You should now see a roughly oval shaped rusty piece of metal with an ABS sensor going through it. It should be relatively easy to remove the sensor holding bolt, but removing the actual sensor will be a problem as it corrodes itself into place. The best solution is to neatly hack-saw a radial slot through the thinnest part of the swinging arm so that the sensor housing (in the swinging arm) is converted from an 'O' shape to a 'C' shape similar to the front sensor housings. Don't worry about damaging the sensor (it's scrap anyway), and squirt in some PlusGas if the sensor is still stuck. With a sharp file, clean-up and open the slot so that you can get a big screw driver blade into it.
Now remove the sensor cable. Push the grommet out of its hole and feed the wire down around the trailing arm - easier said than done. Failing that just snip it, but remember the route of the wire.
- 2)Potential Problems
Sheared brake disc shield bolts: If you do break one, the best way to drill these out is to unscrew the brake calliper and remove the brake disc. There shouldn't be a need to disconnect the pipe unions if the weight of the calliper is taken up with string or wire to a secure point. Two of the sheared bolts can then be 'punched' and drilled out. One of the bolts cannot be drilled out as the hub is in the way, access is easy from underneath the car though.
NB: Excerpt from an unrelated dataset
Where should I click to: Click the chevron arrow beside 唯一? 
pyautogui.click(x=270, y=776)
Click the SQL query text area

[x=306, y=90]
If you destroy the thread, you may have to clear drill and use nuts and bolts the right size from stock.
Rusty ABS shield: The shield performs the essential function of protecting the sensor and cable from red hot disc/pad debris off . While everything is off it would be wise to replace this with a new part from Citroen, if available. If you're handy with metalwork, its easy enough to make up a pattern part with the old one as a guide.
- 3)Refitting the new sensor
Make sure the sensor fitting hole is clean and smooth; otherwise fitting the new sensor will be difficult. Just use some wet-and-dry paper to remove any rust and clean it up. Put the heat shield on and loosely fit the new sensor in the hole; screw the securing bolt in a few turns to align the sensor and prevent it being damaged by the ABS cog teeth. It is a tight fit for such a delicate part so use grease and tap it in very gently, winding in the securing bolt as you go. Tighten the bolt to 8nm.
Clip and feed the sensor wire in around its path and feed a piece of string just above the trailing arm but below the grommet hole around the trailing arm and tie it to the connector plug on the new sensor. Pull on the string carefully to bring the connector plug up around the trailing arm and if you're lucky, through the grommet hole. Pull the connector as far as it will go with the string, then pull the sensor wire back a bit to ease the connector through. The hardest bit is getting the grommet back into place. Get the grommet above its hole and press it down. With the grommet above its hole, there is more wire to plug the connector into the loom. To actually get the grommet parallel to the hole is a challenge as the trailing arm is in the way. Jack up the trailing arm with a trolley jack, and manoeuvre the grommet as close as possible to the hole; the grommet will now probably be at an angle to the hole. Let the trailing arm down slowly and it should 'grab' the grommet and push it level to its hole. Push the grommet up using a long implement such as a long nose pair of pliers from underneath the trailing arm housing, if you can push the grommet into its hole, great. If not, push it right up through and use the extra length to reconnect the sensor to the loom. Again, its easier to re-plug it underneath the car, pull the connector towards you using the string and put the clip back on. You can then put the grommet into its hole. Then its just a case of refitting everything back together!